What you have to do:
Beginning with the line that holds "Instruction: Set column to Ticker in menu", please retype each line through the end of the listing below, both ends included, and nothing more.

[Records provided — start]

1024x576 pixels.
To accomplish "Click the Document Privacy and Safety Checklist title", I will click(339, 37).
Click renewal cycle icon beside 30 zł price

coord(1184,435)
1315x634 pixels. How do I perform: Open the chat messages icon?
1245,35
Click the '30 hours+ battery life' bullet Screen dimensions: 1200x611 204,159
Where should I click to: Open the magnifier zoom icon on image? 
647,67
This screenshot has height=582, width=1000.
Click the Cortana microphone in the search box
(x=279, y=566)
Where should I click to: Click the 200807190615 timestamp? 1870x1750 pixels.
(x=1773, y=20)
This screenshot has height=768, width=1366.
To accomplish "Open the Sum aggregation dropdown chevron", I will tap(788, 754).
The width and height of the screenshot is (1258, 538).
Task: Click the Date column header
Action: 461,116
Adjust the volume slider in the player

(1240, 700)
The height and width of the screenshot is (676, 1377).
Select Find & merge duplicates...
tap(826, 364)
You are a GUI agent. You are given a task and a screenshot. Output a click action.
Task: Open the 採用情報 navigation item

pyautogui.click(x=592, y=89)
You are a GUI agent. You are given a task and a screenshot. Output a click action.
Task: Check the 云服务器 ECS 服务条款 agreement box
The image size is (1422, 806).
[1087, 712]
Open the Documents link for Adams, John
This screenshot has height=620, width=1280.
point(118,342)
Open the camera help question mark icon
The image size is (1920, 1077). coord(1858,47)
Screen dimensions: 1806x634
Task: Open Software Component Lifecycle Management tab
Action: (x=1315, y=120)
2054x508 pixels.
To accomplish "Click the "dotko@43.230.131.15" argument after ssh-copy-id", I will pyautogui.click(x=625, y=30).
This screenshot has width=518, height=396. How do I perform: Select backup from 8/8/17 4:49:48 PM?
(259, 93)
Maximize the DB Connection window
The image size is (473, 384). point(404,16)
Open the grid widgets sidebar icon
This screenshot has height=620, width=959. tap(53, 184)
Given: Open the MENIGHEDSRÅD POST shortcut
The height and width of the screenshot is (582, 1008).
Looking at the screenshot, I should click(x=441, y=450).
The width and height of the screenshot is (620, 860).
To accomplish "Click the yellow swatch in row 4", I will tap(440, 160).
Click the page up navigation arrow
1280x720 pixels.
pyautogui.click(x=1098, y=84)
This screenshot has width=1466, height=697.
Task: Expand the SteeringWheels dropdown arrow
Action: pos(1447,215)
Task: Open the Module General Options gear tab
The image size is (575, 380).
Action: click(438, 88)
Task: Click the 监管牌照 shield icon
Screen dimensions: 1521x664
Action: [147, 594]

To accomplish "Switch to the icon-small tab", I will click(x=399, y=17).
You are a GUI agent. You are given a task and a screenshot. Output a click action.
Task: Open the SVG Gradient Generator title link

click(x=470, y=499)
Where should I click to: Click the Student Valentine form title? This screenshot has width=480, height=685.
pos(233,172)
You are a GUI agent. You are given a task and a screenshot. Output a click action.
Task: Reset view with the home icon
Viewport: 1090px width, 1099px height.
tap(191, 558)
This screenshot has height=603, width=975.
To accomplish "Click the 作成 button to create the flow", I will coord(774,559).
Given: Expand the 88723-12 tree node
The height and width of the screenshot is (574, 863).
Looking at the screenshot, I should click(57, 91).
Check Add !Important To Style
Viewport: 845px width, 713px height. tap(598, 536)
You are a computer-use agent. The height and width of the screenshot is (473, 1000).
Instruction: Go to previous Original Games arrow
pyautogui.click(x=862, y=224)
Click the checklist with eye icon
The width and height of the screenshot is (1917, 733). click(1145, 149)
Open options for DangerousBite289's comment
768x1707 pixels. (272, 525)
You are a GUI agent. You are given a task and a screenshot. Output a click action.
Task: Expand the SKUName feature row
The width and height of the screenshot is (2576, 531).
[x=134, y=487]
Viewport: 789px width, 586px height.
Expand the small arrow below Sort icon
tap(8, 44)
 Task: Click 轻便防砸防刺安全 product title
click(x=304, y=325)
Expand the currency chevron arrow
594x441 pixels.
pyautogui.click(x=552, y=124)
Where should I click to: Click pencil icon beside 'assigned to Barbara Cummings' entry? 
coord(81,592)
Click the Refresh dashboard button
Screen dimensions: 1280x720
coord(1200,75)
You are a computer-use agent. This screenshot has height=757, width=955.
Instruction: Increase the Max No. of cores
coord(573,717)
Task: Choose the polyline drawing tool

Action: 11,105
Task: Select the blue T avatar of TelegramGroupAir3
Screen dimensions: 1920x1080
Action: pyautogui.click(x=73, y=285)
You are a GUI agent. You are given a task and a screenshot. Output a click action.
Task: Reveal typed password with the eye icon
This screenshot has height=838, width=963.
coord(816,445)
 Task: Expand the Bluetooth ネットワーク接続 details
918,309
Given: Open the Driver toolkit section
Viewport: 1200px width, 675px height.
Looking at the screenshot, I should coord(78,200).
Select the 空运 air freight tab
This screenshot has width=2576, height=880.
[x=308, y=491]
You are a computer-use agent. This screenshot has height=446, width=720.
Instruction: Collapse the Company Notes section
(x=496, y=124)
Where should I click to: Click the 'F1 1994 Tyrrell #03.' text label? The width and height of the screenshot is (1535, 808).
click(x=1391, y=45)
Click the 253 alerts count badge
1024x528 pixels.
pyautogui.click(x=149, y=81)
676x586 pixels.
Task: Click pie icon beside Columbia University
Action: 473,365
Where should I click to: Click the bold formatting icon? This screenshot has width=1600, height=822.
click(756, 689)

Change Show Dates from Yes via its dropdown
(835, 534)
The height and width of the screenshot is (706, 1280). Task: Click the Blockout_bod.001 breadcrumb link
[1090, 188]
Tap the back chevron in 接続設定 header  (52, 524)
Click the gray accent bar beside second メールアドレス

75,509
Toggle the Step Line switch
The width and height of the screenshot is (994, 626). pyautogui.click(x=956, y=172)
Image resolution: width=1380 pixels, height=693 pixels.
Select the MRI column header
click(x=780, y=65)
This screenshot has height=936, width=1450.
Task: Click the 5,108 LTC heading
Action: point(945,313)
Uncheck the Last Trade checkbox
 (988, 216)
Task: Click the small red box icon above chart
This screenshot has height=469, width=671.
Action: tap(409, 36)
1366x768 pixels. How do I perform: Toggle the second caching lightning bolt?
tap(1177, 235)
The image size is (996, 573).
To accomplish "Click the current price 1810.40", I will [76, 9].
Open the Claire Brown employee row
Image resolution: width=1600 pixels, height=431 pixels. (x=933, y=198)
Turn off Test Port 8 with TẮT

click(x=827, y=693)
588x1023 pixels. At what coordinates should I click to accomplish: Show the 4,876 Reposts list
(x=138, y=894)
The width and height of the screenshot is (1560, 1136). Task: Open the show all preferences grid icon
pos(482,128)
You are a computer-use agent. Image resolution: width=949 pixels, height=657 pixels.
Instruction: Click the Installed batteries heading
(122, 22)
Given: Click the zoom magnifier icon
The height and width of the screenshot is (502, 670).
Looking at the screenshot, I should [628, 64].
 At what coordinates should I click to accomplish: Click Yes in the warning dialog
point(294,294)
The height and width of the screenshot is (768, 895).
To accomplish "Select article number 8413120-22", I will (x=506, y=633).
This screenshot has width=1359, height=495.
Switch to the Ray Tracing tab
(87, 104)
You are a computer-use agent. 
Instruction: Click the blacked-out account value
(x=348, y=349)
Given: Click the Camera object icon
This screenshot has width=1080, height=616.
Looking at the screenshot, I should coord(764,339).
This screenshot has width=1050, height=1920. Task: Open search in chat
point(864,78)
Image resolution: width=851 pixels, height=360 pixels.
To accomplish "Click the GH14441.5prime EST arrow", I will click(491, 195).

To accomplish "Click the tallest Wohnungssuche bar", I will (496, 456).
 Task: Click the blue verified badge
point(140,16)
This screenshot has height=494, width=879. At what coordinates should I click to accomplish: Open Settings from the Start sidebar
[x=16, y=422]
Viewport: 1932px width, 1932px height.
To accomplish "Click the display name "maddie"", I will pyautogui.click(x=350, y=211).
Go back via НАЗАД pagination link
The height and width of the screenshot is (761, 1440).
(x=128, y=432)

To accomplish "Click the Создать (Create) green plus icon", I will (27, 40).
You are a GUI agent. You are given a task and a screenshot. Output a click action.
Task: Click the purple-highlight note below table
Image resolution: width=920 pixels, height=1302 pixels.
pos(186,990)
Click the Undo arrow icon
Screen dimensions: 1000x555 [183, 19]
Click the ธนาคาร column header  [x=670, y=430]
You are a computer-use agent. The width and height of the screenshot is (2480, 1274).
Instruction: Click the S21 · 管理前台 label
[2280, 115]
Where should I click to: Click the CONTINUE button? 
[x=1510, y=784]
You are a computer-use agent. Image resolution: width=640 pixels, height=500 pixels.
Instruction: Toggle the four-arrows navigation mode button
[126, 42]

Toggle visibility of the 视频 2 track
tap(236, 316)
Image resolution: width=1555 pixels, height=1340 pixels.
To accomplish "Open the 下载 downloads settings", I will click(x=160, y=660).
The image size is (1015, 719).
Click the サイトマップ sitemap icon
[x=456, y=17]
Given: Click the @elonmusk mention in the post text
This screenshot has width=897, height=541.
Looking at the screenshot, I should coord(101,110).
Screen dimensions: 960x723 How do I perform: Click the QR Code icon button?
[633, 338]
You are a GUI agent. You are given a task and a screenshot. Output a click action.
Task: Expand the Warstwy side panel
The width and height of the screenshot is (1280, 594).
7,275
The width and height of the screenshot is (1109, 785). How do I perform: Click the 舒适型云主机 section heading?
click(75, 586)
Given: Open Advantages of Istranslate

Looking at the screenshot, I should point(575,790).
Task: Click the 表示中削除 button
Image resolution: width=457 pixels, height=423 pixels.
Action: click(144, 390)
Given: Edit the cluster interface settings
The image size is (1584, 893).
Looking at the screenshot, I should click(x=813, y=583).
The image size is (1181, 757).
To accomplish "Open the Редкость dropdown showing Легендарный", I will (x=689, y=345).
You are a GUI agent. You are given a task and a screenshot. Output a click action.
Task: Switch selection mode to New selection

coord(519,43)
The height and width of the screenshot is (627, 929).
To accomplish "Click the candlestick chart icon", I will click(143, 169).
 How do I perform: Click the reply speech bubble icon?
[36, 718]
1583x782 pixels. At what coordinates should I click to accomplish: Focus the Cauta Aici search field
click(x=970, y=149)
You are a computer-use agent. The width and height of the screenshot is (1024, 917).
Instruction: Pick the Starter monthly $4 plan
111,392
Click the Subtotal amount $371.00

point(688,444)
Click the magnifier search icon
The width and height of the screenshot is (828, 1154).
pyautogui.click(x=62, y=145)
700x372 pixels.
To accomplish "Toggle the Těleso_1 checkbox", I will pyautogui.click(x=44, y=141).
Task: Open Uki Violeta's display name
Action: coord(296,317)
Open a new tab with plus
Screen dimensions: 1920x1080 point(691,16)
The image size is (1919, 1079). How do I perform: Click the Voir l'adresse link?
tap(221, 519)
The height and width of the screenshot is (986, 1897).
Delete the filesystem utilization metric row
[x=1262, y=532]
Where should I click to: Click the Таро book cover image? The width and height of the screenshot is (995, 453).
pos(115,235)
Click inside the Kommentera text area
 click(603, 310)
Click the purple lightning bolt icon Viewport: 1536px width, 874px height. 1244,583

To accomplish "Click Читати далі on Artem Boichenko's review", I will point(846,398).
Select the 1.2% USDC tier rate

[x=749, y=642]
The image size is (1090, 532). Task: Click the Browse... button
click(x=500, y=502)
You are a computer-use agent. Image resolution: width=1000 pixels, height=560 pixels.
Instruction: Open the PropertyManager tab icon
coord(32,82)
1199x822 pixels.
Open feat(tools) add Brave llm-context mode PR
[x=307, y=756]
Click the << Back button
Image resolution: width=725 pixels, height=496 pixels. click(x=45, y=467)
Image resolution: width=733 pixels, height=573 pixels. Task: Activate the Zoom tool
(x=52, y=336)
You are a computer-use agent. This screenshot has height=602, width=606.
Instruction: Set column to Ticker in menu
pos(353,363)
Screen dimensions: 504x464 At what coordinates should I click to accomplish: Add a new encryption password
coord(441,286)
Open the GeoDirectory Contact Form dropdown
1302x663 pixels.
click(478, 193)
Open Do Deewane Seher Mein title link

[Records provided — finish]

Result for this task:
Instruction: Set column to Ticker in menu
pos(353,363)
Screen dimensions: 504x464 At what coordinates should I click to accomplish: Add a new encryption password
coord(441,286)
Open the GeoDirectory Contact Form dropdown
1302x663 pixels.
click(478, 193)
Open Do Deewane Seher Mein title link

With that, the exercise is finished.